# [EXERCISES]
• 1. According to the text on inverter harmonics, why would a low pass filter be placed at the output of the inverter?
• 2. In the text on inverter harmonics, copy word for word the part that opens with the words containing "The paper has" and closes with "of the study.".

# [TEXT SEGMENT]
....................

Various strategies have been proposed for enhancing inverter performance and output quality [15,16,17]. The first is to employ various switching algorithms, which include an optimized harmonic–stepped waveform (OHSW), sinusoidal or “subharmonic” natural pulse width modulation (SPWM), optimal total harmonic distortion (THD) minimization (OMTHD), space–vector modulation (SVM), and selective harmonic elimination (SHE) PWM (SHE–PWM). To reduce high–order harmonics, the second option is to use a low pass filter at the output of the inverter. Finally, the third option is adopting multilevel structures to minimize harmonics and THD. Multilevel inverters have also employed the SHE–PWM method [18,19]. It is sought to attain the best harmonics optimization possible if this goal cannot be achieved. The fundamental component can be satisfied, and the (S–1) low-order harmonics from the fifth order can be removed by solving S equations.

This study uses the reptile search algorithm (RSA) to solve the SHE equations in the nine–level Packed E–Cell (PEC–9). This algorithm is more effective and dynamic. It is a newly nature–based metaheuristic optimization algorithm. Crocodiles hunt and encircle each other in real life. The proposed RSA differs from others in that it uses a unique technique to update the low–frequency modulation system, including selective harmonic removal and nearest level control of the solutions utilizing four distinct processes. Encircling, for example, is accomplished by belly walking and high walking. Hunting cooperation or hunting coordination is used to conduct the hunting. The RSA’s primary objective is to develop powerful search algorithms that can generate better solutions to challenging problems and generate new best possible results that can aid in resolving complex real–world situations [20]. These attributes were used in the optimization problem–solving algorithm.

The paper has been categorized into six sections. The introduction has been discussed in Section 1. Section 2 provides a quick overview of the metaheuristic algorithm. The working of the RSA has been presented in Section 3. An inverter with a Packed E–Cell 9 (PEC–9) configuration is explained in Section 4. The Implementation of RSA in selective harmonic elimination is explained in Section 5. In Section 6, the simulation findings are discussed. The hardware results are detailed in Section 7, and the conclusion is presented in the final section of the study.

....................

Records from a collection:

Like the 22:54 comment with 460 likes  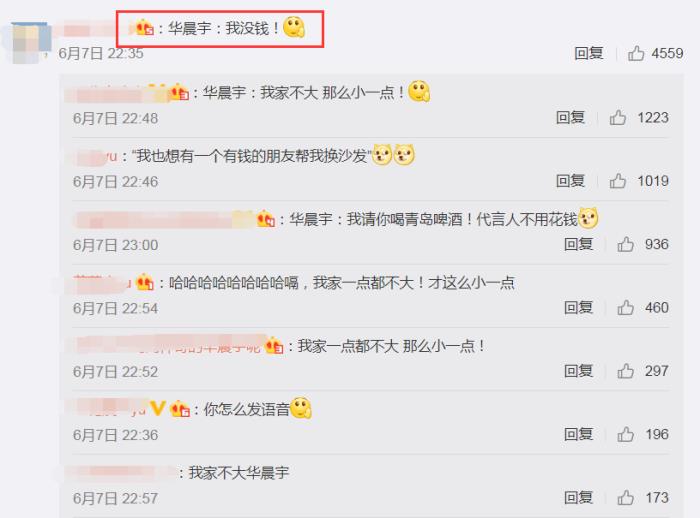click(x=625, y=308)
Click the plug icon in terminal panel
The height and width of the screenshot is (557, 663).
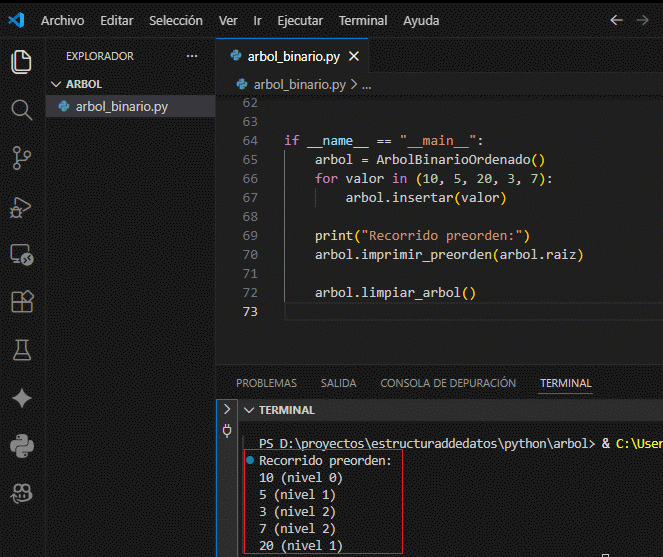[x=227, y=432]
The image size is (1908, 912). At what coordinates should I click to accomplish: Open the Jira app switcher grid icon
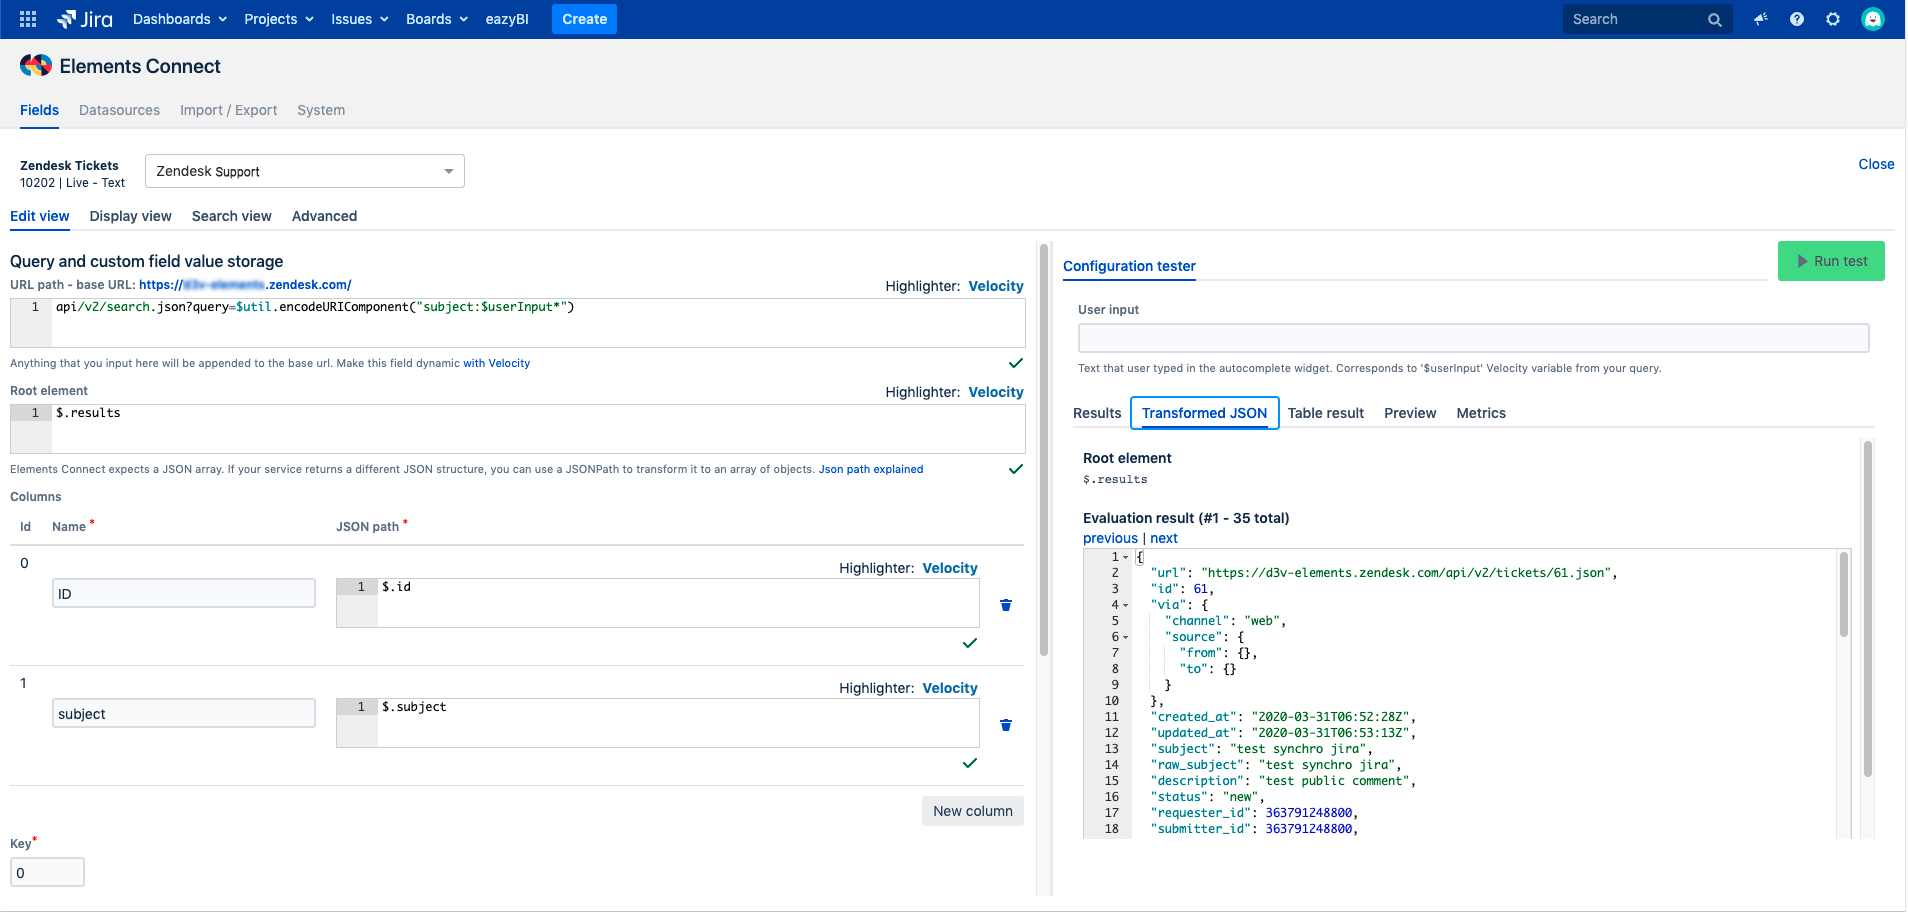(28, 19)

....................

# [LIST OF ANSWERS]
• 1. It is placed there to reduce high-order harmonics.

• 2.
The paper has been categorized into six sections. The introduction has been discussed in Section 1. Section 2 provides a quick overview of the metaheuristic algorithm. The working of the RSA has been presented in Section 3. An inverter with a Packed E–Cell 9 (PEC–9) configuration is explained in Section 4. The Implementation of RSA in selective harmonic elimination is explained in Section 5. In Section 6, the simulation findings are discussed. The hardware results are detailed in Section 7, and the conclusion is presented in the final section of the study.